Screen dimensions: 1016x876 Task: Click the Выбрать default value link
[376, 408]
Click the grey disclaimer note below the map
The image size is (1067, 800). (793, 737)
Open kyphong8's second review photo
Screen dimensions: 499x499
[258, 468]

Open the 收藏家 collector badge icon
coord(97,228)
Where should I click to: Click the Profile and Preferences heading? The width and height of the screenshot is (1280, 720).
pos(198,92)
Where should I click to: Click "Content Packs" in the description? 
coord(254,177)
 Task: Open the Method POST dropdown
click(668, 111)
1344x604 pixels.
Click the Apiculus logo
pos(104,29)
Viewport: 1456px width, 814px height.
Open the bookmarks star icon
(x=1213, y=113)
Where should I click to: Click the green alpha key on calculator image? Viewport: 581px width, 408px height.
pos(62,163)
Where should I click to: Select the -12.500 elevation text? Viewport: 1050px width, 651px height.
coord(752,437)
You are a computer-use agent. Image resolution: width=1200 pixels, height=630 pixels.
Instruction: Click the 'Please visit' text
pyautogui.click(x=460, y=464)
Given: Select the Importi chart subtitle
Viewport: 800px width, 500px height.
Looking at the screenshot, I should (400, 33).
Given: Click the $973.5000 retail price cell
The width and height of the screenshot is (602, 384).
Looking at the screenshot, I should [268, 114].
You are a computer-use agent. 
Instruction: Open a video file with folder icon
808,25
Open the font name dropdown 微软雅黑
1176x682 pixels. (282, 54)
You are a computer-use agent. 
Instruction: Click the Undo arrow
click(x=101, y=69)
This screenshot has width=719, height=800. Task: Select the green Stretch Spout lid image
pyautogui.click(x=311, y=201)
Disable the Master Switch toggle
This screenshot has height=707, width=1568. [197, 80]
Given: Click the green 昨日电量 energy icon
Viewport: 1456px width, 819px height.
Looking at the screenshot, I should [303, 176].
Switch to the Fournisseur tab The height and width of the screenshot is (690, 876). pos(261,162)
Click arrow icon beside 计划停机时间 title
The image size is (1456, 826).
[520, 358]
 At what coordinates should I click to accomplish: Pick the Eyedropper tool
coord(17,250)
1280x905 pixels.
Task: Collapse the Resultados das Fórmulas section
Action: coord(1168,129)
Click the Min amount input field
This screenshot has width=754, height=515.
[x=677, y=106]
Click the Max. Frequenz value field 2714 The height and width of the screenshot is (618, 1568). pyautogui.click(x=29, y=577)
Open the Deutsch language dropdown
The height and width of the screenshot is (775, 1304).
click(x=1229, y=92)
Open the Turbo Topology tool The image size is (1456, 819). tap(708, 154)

* * *

WORK INSTRUCTIONS: Rescale the material from the line with "Where should I click to: Click the green" to the line with "coord(752,437)", both ends included, and give only those lines again, requests included. Multiply every coordinate in the answers by 2.6 and round each to a whole number, with halves rounded up.

EXERCISE SOLUTION:
Where should I click to: Click the green alpha key on calculator image? Viewport: 581px width, 408px height.
pos(161,424)
Where should I click to: Select the -12.500 elevation text? Viewport: 1050px width, 651px height.
coord(1955,1136)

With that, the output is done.